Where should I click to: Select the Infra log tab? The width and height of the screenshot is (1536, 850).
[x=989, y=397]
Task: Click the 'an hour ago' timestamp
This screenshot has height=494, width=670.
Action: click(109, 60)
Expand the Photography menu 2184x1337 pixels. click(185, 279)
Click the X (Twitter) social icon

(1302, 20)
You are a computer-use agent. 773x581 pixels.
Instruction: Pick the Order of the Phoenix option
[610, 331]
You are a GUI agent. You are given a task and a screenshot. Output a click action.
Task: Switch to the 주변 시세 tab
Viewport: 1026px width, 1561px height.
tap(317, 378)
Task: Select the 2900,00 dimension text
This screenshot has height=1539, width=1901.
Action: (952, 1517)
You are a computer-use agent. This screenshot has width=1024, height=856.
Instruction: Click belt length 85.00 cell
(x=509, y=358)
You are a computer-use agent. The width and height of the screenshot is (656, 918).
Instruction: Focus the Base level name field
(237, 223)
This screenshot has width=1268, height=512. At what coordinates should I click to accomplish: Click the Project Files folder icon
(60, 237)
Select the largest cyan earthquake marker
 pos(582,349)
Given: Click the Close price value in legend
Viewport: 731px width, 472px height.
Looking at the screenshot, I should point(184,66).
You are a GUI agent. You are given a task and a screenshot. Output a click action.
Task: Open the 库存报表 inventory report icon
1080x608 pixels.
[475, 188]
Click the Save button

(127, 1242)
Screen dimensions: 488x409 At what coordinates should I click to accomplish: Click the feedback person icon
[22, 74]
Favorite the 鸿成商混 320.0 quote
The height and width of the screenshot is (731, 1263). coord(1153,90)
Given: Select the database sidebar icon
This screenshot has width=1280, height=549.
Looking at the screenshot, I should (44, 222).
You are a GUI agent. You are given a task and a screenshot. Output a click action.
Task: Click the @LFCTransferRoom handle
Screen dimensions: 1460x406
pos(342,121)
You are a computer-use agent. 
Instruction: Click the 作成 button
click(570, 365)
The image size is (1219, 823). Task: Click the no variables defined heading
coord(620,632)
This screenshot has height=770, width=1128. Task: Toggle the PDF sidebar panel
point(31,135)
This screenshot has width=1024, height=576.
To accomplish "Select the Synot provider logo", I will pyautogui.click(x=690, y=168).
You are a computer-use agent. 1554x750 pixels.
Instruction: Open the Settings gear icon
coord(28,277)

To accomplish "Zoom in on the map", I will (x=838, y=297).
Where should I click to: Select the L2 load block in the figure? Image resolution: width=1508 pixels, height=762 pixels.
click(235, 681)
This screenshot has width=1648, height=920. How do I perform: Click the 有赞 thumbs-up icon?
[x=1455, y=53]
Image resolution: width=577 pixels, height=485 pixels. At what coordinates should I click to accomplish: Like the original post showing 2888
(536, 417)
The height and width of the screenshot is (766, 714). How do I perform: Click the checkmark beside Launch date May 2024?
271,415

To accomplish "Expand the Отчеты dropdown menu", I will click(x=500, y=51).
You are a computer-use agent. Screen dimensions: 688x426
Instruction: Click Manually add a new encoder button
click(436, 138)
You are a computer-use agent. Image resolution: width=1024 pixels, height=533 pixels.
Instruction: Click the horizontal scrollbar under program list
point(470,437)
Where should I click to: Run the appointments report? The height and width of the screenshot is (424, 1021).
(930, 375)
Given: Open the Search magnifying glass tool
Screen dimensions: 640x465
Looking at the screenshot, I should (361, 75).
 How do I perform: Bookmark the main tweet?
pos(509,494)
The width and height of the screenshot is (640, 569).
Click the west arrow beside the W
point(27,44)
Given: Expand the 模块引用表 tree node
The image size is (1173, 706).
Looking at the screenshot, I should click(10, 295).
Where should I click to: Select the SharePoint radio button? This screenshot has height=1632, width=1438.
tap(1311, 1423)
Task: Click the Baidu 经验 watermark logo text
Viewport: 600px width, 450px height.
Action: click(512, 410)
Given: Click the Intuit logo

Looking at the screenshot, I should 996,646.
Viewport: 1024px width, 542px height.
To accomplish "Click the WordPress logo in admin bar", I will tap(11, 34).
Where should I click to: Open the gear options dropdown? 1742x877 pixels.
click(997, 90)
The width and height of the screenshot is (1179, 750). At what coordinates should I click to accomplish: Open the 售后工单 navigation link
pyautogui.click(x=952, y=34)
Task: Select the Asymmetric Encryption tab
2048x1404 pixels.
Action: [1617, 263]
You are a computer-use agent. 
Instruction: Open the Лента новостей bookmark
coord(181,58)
================================
## Task description
Update the lines from the one containing "will click(x=500, y=51)." through the final line, changing "magnifying glass" to "loupe" and leaving everything else unchanged.

## Exercise output
To accomplish "Expand the Отчеты dropdown menu", I will click(x=500, y=51).
You are a computer-use agent. Screen dimensions: 688x426
Instruction: Click Manually add a new encoder button
click(436, 138)
You are a computer-use agent. Image resolution: width=1024 pixels, height=533 pixels.
Instruction: Click the horizontal scrollbar under program list
point(470,437)
Where should I click to: Run the appointments report? The height and width of the screenshot is (424, 1021).
(930, 375)
Given: Open the Search loupe tool
Screen dimensions: 640x465
Looking at the screenshot, I should (361, 75).
 How do I perform: Bookmark the main tweet?
pos(509,494)
The width and height of the screenshot is (640, 569).
Click the west arrow beside the W
point(27,44)
Given: Expand the 模块引用表 tree node
The image size is (1173, 706).
Looking at the screenshot, I should click(10, 295).
Where should I click to: Select the SharePoint radio button? This screenshot has height=1632, width=1438.
tap(1311, 1423)
Task: Click the Baidu 经验 watermark logo text
Viewport: 600px width, 450px height.
Action: click(512, 410)
Given: Click the Intuit logo

Looking at the screenshot, I should 996,646.
Viewport: 1024px width, 542px height.
To accomplish "Click the WordPress logo in admin bar", I will tap(11, 34).
Where should I click to: Open the gear options dropdown? 1742x877 pixels.
click(997, 90)
The width and height of the screenshot is (1179, 750). At what coordinates should I click to accomplish: Open the 售后工单 navigation link
pyautogui.click(x=952, y=34)
Task: Select the Asymmetric Encryption tab
2048x1404 pixels.
Action: [1617, 263]
You are a computer-use agent. 
Instruction: Open the Лента новостей bookmark
coord(181,58)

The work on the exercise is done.